The bus, packed full of costumed extras, moved off, pulling out through the gates of Brighton Racecourse, and on to the road. It turned left, down the hill, heading towards the sea, and then the Pavilion.
Drayton Wheeler clutched the small rucksack tightly. It contained his change of clothes; drinking water; food; torch; a glass San Pellegrino bottle filled with the mercuric chloride acid cocktail he had very carefully mixed; and a towel from the hotel bathroom.
When he focused on the task ahead, and forgot all about his outfit, he felt a lot better. Oh yes.
He felt extremely happy.
The bloody woman was pestering him again. Angela McNeill was managing to find an excuse to come into Eric Whiteley’s office almost every lunchtime now, on some pretext or other. He tried ignoring her, but she was not the kind of person who would even notice she was being ignored.

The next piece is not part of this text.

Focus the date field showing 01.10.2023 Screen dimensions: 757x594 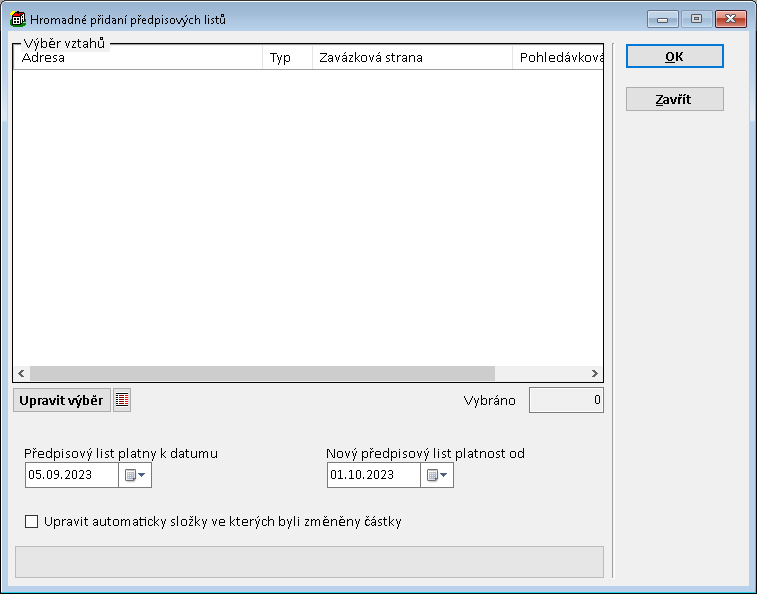point(373,475)
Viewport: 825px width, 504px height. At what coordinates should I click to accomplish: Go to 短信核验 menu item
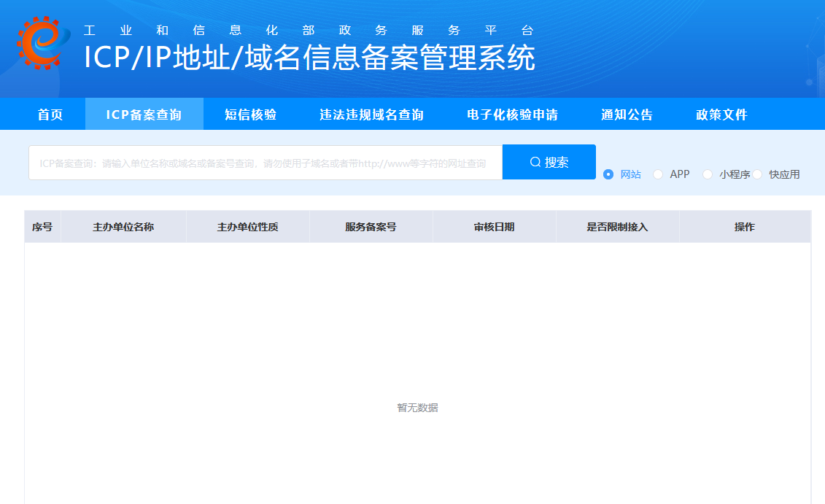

Today she was holding a clutch of bound annual accounts for Stonery Farm, which had been returned by a Sussex Police financial investigator called Emily Curtis, wanting to replace them in their correct filing cabinet. There was no urgency on this, Eric knew, she could have done it at any time, but she chose his lunch hour. Deliberately.
Angela McNeill stood over him, looking down at the tuna mayo sandwich, Twix bar, apple and bottle of sparkling water. ‘My, you’re a real creature of habit, aren’t you, Eric Whiteley?’
He concentrated on reading the Argus newspaper, open in front of him. They had conveniently printed the entire production shooting schedule, so that the public could know where to go and watch. The production was still appealing for more extras for some crowd scenes.
They had asked him to turn up this morning, but of course he couldn’t, not today, not during a weekday, except in his holidays. But the next days off he had booked were not until September.
‘You always have exactly the same lunch.’
He wasn’t sure whether it was a question or just a comment. Either way he didn’t care and it was none of her business. He didn’t like her voice, it was a charmless, flat monotone. He didn’t care for the way she smelled either. She wore a scent that smelled like toilet air freshener. He hated the way she stood over him, watching him feed like he was some creature in a zoo. He could imagine her being the kind of woman a husband would want to murder.
‘It’s what I like,’ he mumbled without looking up at her, and realized he had now re-read the same sentence three times.
‘It’s important to vary your diet, you know, Eric. There’s a lot of mercury in fish. Too much fish is bad for you.’
‘I’m a bit of a fishy character!’
‘Oooh, you’ve got a wicked sense of humour, haven’t you? I can tell!’
He wished he’d kept his mouth shut. Then he silently prayed that if he were ever in his life unfortunate enough to get stuck in a lift with someone, it wouldn’t be her.
His phone rang.
Saved by the bell, he thought, picking it up.
It was the receptionist. Her voice sounded strange. ‘Eric, there’s a gentleman and a lady who’d like to speak to you in the Conference Room.’